Sir Michael Young, il laburista inglese che nel 1954 creò il termine “meritocrazia”, ha inventato l’“equazione del merito”: I+E=M, dove “I” è l’intelligenza (cognitiva ed emotiva, non solo l’IQ) ed “E” significa “effort”, ovvero gli sforzi dei migliori. La “I” porta a selezionare i migliori molto presto, azzerando i privilegi della nascita e valorizzandoli attraverso il sistema educativo: è l’essenza delle “pari opportunità”. La “E” è sinonimo del libero mercato e della concorrenza che, sino a prova contraria, sono il metodo più efficace per creare gli incentivi economici per i migliori.”
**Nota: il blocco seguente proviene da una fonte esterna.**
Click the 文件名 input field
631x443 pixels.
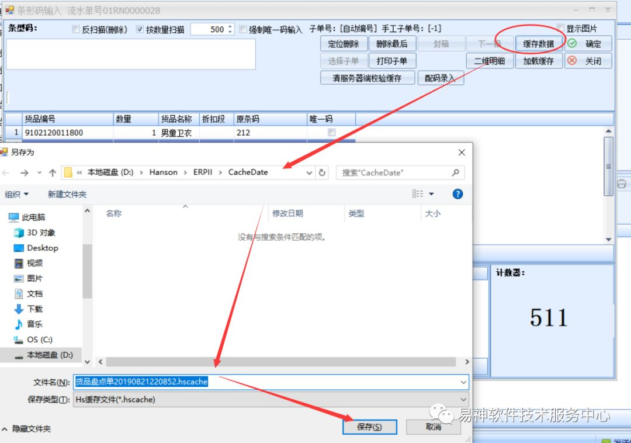269,382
Ignora chi sia Young? Ignora quello che Young voleva dire con il suo romanzo? Ignora che Young diffidò, con un articolo pubblico sul Guardian, Tony Blair dal tirarlo in campo per la meritocrazia3?
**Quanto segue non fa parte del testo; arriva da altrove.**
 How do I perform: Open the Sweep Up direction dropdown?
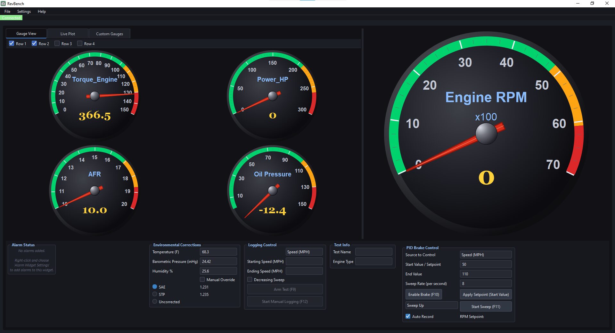431,305
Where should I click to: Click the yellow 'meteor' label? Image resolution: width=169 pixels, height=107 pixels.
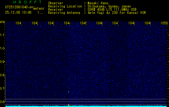[x=39, y=9]
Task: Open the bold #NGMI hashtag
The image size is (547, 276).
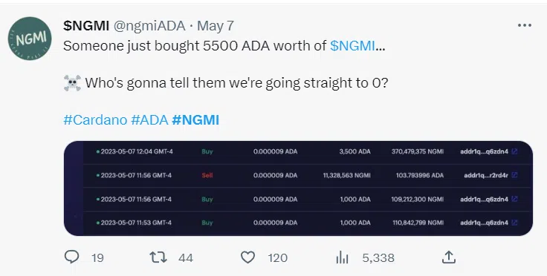Action: tap(195, 119)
Young scrive: It is highly unlikely the prime minister has read the book, but he has caught on to the word without realising the dangers of what he is advocating.” Ovvero “E’ molto improbabile che il primo ministro abbia letto il libro, ma ne ha preso la parola senza comprendere il pericolo che egli evocava”. Si può dire lo stesso dell’Ing. Abravanel? Temo di no, almeno secondo la recensione che appare su un blog in internet4: “Abravanel non comprende la struttura narrativa del libro di Young. Vi scorge due narratori, uno “giovane ed entusiasta, che illustra i vantaggi della meritocrazia”, l’altro – che coinciderebbe con l’autore – “più vecchio e più saggio, che di tanto in tanto lancia qualche ‘siluro’ ironico” (p. 54). Forse colto (sia pure fugacemente) dal dubbio che Young non abbia scritto esattamente ciò che a lui piacerebbe leggere, inventa una scissione narrativa inesistente per sterilizzare i dubbi che emergono anche dalla lettura più superficiale del libro e confinarli nella mente di un anziano e pedante osservatore che paventa pericoli immaginari e rischia con il suo allarmismo di offuscare lo splendore della meritocrazia. Partendo da questi presupposti, Abravanel capovolge completamente le tesi del sociologo inglese, e le trasforma nel primo manifesto dell’ideologia meritocratica.”5

Naturalmente non so se questo sia vero, temo di si, in questo caso l’Ing. Abravanel avrebbe seri problemi con i test INVALSI per la nostra scuola media che prevedono la comprensione del testo6

 

1Alesina, Giavazzi-op.cit. pag 43

2http://www.partitodemocratico.it/dettaglio/65646/il_merito_e_luguaglianza. Un articolo di Nadia Urbinati, Titolare della cattedra di Scienze Politiche alla Columbia University di New York sulla difficoltà della “meritocrazia”.

4Per quanto segue ho utilizzato un articolo di Mauro Boarelli rintracciabile qui http://www.lostraniero.net/archivio-2010/116-aprile-n-118/295-linganno-d...

6Mi domando quanti dei “meritocratici” abbiano saggiato personalmente la bontà dei test proposti ai nostri ragazzi.